Tea Party activists in Mississippi and beyond urged state Sen. Chris McDaniel to mount a write-in campaign against Republican Sen. Thad Cochran on Wednesday, following McDaniel’s stunning defeat in a primary runoff vote Tuesday.
“When the Republican Establishment acts like Democrats, what is the point of supporting them?” Tea Party Nation President Judson Phillips wrote in an email to supporters Wednesday morning. “Every McDaniel supporter in Mississippi from DeSoto County in the North to Biloxi in the South should stand up today and tell Chris McDaniel that if he runs as a write-in candidate in November, they will support him.”
McDaniel lost in a runoff to the six-term incumbent Cochran by only about 6,000 votes, amounting to less than 2% of the total count. Many of those who pushed Cochran over the top were either Republicans who’d been unmoved to vote in the initial June 3 primary (in which McDaniel narrowly won but failed to secure the 50% needed to prevent a runoff), or Democrats who were inspired to vote for Cochran to prevent a Tea Party victory for McDaniel.
Turnout in Tuesday’s runoff was higher than in Round One, with about 55,000 more ballots cast, many of them by Democrats for Cochran. McDaniel supporters felt robbed; as their candidate took the stage at his election night watch party, the crowd chanted “Write Chris in!”
“There is something a bit strange, there is something a bit unusual about a Republican primary that’s decided by liberal Democrats,” McDaniel said, clearly incensed. “Before this race ends, we have to be absolutely certain that the Republican primary was won by Republican voters.”
Aside from those comments, McDaniel has offered no indication that he intends to mount a write-in candidacy.
Just hours after the race was called for Cochran, a Facebook page entitled “Write-in campaign for Chris Mcdaniel” appeared online. Conservatives vented outrage on Twitter and echoed calls for a write-in campaign.
Any such effort would be a long shot, to say the least, for the McDaniel camp, but victory in the upcoming general election may not be the only goal they have in mind. The Cochran-McDaniel primary was more than a mere nominating contest, it was a proxy battle in the broader ideological war over the future of the GOP, and the conservative wing of the party is outraged. If a McDaniel write-in campaign gained enough steam, it could imperil Cochran’s otherwise easy path back to Washington, emboldening the state’s marginalized Democrats and making for an interesting three-way general election.

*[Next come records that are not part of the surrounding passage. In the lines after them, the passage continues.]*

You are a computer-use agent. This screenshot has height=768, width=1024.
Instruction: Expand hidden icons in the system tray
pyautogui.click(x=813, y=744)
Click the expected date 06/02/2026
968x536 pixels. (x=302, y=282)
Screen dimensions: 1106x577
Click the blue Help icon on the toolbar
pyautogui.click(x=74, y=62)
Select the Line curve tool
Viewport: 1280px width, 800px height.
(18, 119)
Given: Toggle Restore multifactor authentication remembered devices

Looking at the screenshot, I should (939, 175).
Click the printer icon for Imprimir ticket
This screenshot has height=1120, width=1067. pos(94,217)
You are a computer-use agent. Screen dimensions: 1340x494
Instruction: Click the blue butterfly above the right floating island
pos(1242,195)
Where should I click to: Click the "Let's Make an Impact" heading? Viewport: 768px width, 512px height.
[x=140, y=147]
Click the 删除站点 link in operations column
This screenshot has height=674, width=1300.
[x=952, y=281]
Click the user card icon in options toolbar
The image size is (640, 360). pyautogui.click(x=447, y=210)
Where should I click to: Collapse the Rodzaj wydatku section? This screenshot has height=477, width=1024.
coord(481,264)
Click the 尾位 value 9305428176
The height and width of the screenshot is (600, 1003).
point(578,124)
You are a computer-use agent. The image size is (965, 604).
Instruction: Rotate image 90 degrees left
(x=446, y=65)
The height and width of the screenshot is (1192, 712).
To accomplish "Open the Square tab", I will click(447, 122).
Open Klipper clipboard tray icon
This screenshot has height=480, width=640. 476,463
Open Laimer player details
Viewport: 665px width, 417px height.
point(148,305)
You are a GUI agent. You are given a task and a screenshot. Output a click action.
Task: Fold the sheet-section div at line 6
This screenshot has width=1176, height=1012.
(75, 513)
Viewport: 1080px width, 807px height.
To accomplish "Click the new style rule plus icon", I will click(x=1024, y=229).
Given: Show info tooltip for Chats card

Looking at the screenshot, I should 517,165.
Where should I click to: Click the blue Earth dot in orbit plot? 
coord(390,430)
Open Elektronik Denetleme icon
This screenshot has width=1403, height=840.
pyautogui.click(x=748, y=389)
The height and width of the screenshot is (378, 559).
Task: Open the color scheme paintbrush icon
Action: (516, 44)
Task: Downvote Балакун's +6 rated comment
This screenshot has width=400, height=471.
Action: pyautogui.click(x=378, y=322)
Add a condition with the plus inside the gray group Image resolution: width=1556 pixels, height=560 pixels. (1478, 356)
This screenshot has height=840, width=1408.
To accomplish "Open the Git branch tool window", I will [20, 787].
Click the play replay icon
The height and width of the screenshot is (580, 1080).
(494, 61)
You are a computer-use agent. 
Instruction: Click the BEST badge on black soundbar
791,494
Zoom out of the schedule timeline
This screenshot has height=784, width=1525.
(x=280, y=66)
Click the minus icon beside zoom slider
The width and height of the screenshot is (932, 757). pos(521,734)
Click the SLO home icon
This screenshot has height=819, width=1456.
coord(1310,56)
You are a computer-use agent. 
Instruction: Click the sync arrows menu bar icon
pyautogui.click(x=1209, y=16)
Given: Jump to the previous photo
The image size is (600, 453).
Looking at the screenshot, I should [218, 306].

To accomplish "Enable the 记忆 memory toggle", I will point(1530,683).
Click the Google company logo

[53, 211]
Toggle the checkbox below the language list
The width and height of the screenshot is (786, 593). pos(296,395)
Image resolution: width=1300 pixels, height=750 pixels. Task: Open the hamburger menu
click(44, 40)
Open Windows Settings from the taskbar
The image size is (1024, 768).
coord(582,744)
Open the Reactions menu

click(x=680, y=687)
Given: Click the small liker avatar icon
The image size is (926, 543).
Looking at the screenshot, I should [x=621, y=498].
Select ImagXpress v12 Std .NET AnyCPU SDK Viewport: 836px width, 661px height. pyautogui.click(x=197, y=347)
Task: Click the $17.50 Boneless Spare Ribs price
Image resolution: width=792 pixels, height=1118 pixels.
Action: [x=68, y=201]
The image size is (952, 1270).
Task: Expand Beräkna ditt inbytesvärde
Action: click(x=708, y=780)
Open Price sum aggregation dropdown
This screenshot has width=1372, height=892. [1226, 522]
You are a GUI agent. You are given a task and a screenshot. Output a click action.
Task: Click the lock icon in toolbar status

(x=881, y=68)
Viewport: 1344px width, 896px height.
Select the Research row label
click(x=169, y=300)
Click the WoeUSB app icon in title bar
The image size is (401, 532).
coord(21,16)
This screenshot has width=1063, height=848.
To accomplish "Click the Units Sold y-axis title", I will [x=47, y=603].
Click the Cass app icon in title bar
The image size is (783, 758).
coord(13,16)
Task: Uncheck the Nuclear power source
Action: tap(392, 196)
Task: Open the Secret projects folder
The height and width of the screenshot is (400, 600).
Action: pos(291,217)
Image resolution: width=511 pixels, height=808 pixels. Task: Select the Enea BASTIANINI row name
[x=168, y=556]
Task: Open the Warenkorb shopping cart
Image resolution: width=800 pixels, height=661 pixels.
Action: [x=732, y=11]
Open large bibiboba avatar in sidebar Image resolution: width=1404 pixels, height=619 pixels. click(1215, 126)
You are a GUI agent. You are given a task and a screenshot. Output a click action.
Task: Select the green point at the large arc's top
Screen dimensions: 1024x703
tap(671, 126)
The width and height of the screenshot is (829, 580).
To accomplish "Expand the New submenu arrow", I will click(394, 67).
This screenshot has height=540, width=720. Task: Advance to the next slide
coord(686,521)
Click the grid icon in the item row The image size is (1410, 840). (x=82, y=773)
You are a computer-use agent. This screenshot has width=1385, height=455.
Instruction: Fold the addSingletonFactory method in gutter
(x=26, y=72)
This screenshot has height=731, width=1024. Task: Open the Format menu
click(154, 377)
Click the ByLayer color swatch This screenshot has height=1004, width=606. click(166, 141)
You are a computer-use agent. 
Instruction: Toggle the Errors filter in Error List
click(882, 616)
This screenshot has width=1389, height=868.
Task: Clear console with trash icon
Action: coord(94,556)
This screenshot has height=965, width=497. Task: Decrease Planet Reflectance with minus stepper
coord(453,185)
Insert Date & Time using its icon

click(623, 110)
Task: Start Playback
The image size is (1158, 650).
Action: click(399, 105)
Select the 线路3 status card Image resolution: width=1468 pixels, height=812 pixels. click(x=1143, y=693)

At least one man is thoroughly enjoying the family feud still underway in Mississippi and the prospect of a write-in McDaniel campaign.
“Clearly there was some sloppiness to say the least, and probably some failures to comply with the law,” Mississippi State Democratic Party chairman Rickey Cole told Breitbart. “I listened to some of McDaniel’s speech, and in a race this close I’m sure there are irregularities that ought to be looked into.”